I slide the keys into my pocket. On the way to the bathroom I pass the birthday party. They are devouring a large greasy pizza. The cheese stretches into long strings. I feel like I might throw up. The bathroom is cold, colder than the restaurant and I shiver when I sit on the chilly toilet seat. I fold my arms over my stomach and put my head between my knees…this feels a little better. I sit here for a few minutes, wondering what I will decide to do. I could go to the parking lot without him seeing me- the bathroom is on the way out the door, or I could go back to the table and be forced to finish my sandwich and face Dan. Neither option sounds ok. I don’t want to be alone, but I’m not sure I want to be with him. The water from the faucet is icy and I let it run for a minute to warm up before washing my hands and face. I look at myself in the mirror. The fluorescent lighting makes me look pale and I can see blue veins in my neck. My hair is greasy, but my eyes are bright and clear. The warm water runs over my hands and I splash some on my face. My dripping face stares back at me. The coarse paper towel leaves my hands and face damp.
I can leave…I will sneak out to the car and he won’t notice for a while and I can get away. I can do this. I look at myself once more and wipe a drip of water from my cheek. I’m not sure if it was a tear or water from washing my face. Holding the keys in one hand, I pull open the heavy wooden door. I am startled to see Dan standing right outside, waiting for me with my coat. Or maybe I won’t be leaving. But I will talk to him, I will make this better.
“Ready babe?”
“Ok…yeah.” What is he doing waiting for me outside the bathroom? Does he know what I am thinking?
“What about the bill?” I ask.
“I already got it,” and he wraps his arm around me and he steers me through the door of the Buffalo Barn and for a second I am blinded by the bright sunlight. “I’m really tired… You want to drive?” he asks. “You’ve got the keys, right?”
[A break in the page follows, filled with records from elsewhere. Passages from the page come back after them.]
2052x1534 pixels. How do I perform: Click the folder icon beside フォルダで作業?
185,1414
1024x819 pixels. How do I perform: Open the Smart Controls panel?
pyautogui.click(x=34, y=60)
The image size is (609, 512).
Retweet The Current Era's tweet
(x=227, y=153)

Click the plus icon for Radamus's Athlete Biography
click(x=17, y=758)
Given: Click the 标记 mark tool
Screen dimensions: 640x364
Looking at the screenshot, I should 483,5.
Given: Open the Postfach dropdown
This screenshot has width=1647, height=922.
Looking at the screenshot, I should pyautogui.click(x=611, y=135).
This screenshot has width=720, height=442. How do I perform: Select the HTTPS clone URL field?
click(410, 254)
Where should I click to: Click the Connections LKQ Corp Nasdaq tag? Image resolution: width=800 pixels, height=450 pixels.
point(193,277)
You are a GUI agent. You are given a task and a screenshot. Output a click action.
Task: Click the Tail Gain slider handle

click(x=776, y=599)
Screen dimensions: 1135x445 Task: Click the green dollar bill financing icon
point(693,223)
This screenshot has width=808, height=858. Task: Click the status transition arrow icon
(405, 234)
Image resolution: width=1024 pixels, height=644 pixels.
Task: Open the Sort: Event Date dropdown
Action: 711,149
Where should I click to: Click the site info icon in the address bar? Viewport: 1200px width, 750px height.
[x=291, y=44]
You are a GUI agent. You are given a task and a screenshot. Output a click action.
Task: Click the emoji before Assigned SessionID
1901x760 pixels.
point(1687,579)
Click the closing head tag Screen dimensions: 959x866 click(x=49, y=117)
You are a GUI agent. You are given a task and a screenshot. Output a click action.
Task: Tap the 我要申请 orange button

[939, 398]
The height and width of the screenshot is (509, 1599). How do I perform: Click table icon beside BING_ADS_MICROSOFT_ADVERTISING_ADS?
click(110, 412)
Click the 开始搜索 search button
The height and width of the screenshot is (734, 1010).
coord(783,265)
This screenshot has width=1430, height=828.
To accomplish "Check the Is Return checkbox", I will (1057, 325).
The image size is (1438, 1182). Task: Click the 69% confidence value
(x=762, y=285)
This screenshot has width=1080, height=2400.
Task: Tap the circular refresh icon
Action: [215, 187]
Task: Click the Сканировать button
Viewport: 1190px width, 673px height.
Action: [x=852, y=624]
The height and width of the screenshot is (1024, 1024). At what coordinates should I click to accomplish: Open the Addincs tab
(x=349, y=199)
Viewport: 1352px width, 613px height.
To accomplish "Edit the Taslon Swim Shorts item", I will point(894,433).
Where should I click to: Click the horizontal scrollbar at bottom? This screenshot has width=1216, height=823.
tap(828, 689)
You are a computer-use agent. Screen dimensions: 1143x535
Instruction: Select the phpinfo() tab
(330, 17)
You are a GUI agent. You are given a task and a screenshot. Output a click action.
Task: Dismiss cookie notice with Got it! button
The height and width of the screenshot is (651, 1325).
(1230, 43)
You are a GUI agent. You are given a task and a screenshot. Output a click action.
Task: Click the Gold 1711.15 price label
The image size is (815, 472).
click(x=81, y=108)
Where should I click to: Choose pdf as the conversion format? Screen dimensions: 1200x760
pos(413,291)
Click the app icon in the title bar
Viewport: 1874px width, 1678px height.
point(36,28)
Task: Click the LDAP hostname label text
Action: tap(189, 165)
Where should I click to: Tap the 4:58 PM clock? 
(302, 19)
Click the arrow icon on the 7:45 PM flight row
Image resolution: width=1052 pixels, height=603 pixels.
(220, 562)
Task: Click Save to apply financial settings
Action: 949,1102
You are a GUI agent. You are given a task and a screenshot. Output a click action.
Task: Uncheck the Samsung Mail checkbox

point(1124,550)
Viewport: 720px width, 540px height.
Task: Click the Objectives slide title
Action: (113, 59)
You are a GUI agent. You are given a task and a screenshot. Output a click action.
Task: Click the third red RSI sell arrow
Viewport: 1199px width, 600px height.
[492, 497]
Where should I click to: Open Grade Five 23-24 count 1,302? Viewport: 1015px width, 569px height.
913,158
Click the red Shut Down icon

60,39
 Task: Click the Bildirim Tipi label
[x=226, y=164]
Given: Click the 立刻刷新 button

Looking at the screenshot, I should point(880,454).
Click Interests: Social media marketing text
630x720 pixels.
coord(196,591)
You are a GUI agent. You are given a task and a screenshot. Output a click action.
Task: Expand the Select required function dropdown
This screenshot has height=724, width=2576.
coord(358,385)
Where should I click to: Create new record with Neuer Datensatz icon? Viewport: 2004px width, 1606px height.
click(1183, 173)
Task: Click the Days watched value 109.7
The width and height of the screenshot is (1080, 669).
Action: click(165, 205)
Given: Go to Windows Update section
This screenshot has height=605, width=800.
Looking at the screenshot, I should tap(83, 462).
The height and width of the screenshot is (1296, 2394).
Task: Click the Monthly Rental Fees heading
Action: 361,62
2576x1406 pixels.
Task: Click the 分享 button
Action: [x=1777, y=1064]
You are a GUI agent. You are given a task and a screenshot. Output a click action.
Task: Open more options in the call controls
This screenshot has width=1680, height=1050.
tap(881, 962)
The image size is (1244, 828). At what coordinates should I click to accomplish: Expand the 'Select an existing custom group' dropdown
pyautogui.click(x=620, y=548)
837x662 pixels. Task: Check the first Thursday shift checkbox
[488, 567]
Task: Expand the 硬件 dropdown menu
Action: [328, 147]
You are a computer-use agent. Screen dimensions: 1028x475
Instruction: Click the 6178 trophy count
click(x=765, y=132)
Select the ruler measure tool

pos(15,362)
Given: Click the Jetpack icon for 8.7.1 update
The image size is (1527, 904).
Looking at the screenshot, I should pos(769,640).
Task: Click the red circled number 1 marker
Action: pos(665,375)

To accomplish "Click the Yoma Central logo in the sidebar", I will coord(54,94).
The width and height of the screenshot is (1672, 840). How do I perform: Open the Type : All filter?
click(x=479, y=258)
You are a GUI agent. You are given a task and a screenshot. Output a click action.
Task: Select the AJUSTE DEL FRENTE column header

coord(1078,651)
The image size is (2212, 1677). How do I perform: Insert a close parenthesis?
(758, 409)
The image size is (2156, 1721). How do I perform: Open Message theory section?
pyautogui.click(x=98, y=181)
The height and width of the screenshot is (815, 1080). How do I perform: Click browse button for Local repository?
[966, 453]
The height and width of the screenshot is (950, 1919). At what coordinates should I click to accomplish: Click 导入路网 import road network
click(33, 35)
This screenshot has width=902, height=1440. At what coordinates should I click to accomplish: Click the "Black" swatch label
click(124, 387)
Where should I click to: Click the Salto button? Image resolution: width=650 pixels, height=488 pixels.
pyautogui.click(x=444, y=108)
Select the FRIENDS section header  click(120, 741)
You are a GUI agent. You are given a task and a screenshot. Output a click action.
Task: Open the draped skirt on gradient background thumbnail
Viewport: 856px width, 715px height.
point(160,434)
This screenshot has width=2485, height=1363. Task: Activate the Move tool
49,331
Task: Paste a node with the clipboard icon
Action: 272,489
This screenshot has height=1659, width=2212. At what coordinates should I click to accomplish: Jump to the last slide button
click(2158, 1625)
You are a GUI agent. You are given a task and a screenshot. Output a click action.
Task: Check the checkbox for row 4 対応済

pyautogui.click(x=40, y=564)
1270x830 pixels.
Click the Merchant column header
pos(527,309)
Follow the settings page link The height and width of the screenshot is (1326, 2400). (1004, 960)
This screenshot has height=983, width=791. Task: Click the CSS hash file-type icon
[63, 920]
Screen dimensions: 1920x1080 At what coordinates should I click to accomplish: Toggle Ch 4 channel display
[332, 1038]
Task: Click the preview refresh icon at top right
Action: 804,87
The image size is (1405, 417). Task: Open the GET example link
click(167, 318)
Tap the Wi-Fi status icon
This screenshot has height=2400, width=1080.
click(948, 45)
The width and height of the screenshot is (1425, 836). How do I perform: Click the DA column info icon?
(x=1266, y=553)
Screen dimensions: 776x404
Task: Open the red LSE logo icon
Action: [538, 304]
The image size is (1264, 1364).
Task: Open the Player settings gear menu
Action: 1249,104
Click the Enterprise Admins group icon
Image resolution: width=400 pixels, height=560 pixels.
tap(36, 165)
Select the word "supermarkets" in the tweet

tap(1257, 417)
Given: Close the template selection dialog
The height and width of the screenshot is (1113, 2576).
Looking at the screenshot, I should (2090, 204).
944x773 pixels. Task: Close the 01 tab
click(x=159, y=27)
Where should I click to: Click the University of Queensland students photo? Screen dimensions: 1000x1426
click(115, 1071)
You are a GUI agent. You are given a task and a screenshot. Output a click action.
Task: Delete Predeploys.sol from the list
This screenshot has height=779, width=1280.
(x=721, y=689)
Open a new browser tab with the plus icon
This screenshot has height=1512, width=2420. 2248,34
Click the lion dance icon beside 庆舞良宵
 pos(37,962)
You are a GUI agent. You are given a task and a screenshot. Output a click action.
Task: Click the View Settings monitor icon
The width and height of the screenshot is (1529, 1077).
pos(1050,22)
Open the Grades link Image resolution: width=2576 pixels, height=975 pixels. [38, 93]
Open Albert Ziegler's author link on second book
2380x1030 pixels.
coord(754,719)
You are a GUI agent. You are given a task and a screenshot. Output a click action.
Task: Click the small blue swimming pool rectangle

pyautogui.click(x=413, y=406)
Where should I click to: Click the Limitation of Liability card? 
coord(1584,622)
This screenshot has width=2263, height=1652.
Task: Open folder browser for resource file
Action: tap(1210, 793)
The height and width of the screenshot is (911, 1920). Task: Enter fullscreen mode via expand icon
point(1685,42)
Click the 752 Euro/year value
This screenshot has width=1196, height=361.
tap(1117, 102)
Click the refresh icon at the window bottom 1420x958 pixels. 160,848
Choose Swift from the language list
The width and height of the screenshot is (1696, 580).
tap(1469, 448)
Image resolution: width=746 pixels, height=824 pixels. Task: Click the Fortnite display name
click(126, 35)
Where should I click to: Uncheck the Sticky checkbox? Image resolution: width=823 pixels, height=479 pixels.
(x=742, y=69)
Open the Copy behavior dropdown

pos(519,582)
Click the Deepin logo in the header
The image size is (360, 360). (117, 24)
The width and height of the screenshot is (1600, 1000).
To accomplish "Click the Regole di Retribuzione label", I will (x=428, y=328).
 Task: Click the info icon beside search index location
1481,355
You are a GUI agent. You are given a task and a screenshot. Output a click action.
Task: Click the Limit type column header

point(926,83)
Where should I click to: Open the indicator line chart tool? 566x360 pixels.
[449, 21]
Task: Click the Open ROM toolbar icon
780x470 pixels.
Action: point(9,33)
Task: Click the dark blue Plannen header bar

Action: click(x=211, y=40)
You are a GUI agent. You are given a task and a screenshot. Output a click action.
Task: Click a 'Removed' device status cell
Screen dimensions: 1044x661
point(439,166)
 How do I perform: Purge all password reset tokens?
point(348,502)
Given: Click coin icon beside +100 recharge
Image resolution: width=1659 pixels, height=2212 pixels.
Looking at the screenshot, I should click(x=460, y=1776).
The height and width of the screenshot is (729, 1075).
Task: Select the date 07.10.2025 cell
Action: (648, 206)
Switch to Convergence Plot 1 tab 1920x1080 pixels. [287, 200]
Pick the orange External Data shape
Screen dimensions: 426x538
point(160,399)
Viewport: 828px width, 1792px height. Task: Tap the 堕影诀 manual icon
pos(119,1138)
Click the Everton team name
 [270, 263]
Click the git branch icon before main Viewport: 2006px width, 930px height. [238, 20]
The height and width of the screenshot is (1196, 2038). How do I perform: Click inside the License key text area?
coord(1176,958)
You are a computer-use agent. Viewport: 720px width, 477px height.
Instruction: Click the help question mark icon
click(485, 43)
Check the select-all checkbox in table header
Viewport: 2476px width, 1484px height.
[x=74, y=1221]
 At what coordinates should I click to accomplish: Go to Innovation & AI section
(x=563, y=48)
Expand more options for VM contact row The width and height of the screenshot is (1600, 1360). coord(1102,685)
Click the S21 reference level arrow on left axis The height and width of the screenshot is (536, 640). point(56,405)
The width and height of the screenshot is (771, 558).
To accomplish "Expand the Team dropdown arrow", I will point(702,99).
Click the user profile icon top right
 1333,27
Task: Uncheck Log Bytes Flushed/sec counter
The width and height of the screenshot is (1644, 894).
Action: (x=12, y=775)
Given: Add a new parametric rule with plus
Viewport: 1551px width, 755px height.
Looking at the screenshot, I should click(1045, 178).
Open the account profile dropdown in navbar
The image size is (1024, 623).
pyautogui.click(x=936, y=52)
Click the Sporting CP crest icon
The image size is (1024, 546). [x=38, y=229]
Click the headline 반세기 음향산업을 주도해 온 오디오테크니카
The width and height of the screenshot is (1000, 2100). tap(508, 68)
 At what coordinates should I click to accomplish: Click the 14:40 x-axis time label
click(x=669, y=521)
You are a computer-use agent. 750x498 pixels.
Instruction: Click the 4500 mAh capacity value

“Sure,” I say. I get in the driver’s side and adjust the seat. I like this view. He smiles at me and gently rubs my head. I smile back weakly as I drive out of the parking lot and glance in the rearview mirror at the Buffalo Barn sign fading into the distance.
“Dan…” I begin. “Can we talk?” I want to tell him everything I feel and think. I can’t keep this to myself anymore. But he has already settled into the pillow pressed against the window.
“Later babe, k?” he mumbles without opening his eyes.
The highway stretches on indefinitely in front of me and I grip the wheel tighter. This time I am not afraid to show my red eyes.